You cannot be sure that your system will survive a disk crash. The RAID layer should handle device failures just fine, but SCSI drivers could be broken on error handling, or the IDE chipset could lock up, or a lot of other things could happen.
There's no reason to use RAID for swap performance reasons. The kernel itself can stripe swapping on several devices, if you just give them the same priority in the fstab file.
A nice fstab looks like:
/dev/sda2 swap swap defaults,pri=1 0 0
/dev/sdb2 swap swap defaults,pri=1 0 0
/dev/sdc2 swap swap defaults,pri=1 0 0
/dev/sdd2 swap swap defaults,pri=1 0 0
/dev/sde2 swap swap defaults,pri=1 0 0
/dev/sdf2 swap swap defaults,pri=1 0 0
/dev/sdg2 swap swap defaults,pri=1 0 0
This setup lets the machine swap in parallel on seven SCSI devices. No need for RAID, since this has been a kernel feature for a long time.
Another reason to use RAID for swap is high availability.
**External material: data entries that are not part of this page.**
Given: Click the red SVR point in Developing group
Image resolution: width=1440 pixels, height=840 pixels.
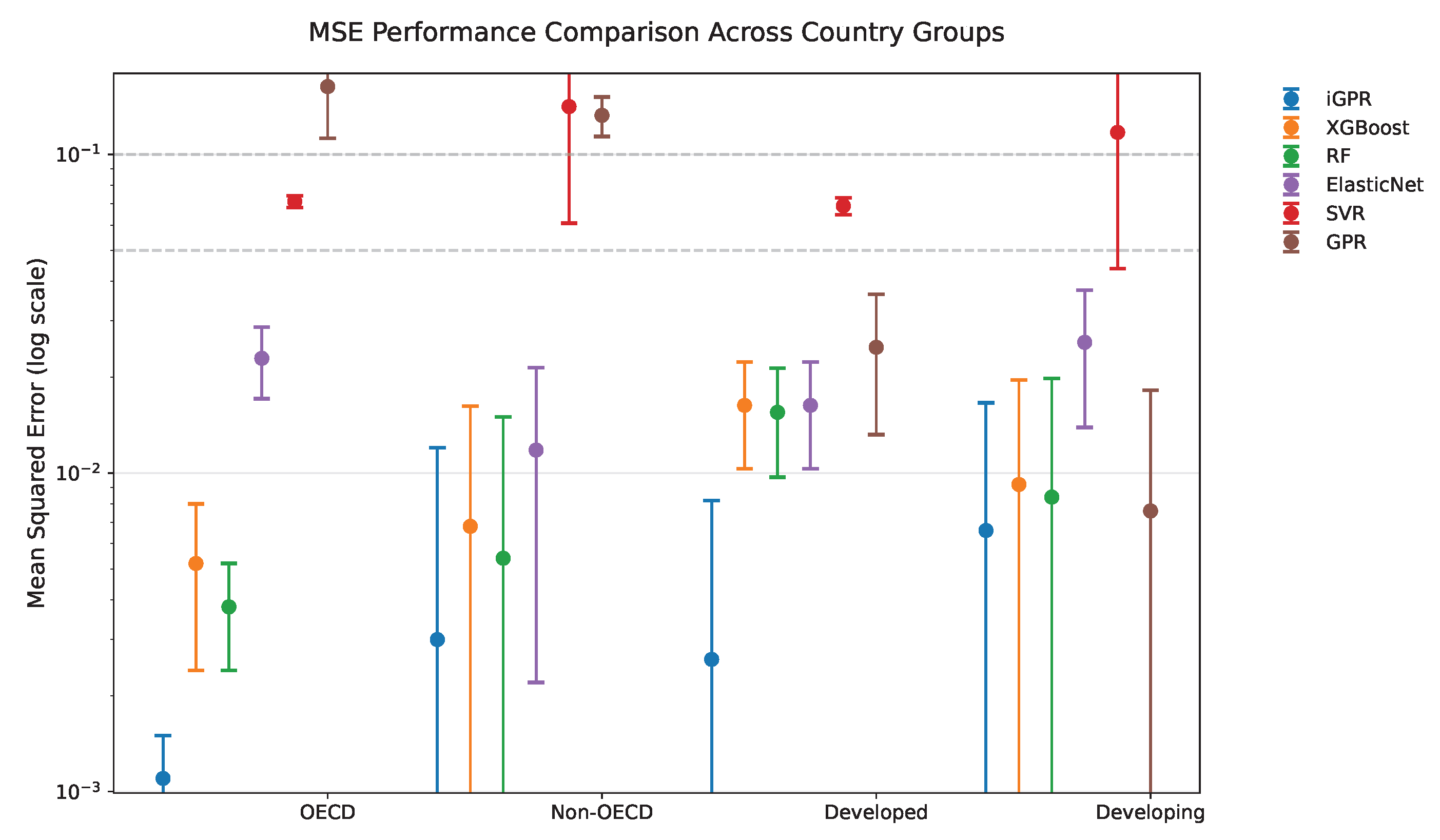Looking at the screenshot, I should click(1118, 132).
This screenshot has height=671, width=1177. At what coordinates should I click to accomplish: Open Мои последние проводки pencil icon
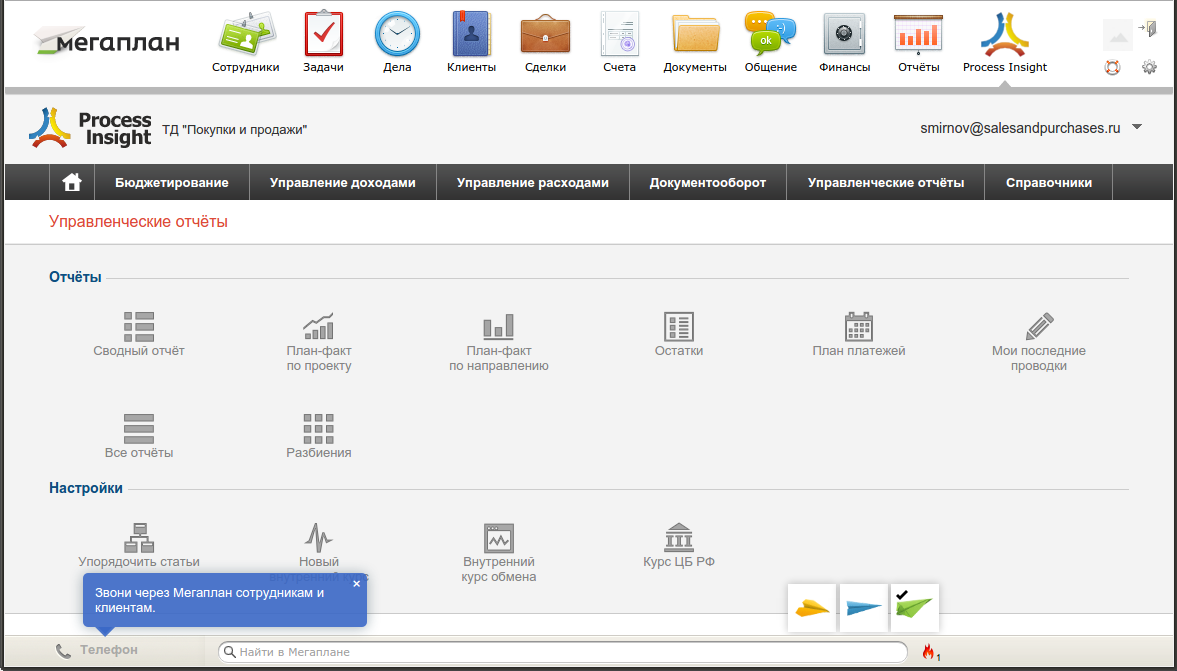pos(1039,327)
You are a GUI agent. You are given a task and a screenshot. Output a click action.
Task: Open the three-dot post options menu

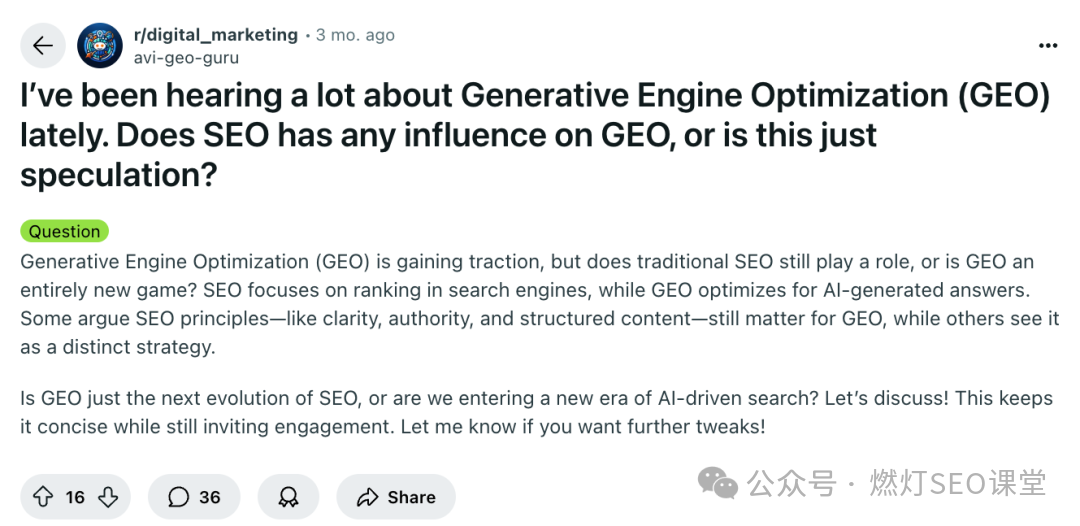(x=1047, y=46)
If you set up a system to boot on eg. a RAID-1 device, the system should be able to survive a disk crash. But if the system has been swapping on the now faulty device, you will for sure be going down. Swapping on the RAID-1 device would solve this problem.
There has been a lot of discussion about whether swap was stable on RAID devices. This is a continuing debate, because it depends highly on other aspects of the kernel as well. As of this writing, it seems that swapping on RAID should be perfectly stable, except for when the array is reconstructing (eg. after a new disk is inserted into a degraded array). When 2.4 comes out this is an issue that will most likely get addressed fairly quickly, but until then, you should stress-test the system yourself until you are either satisfied with the stability or conclude that you won't be swapping on RAID.
You can set up RAID in a swap file on a filesystem on your RAID device, or you can set up a RAID device as a swap partition, as you see fit. As usual, the RAID device is just a block device.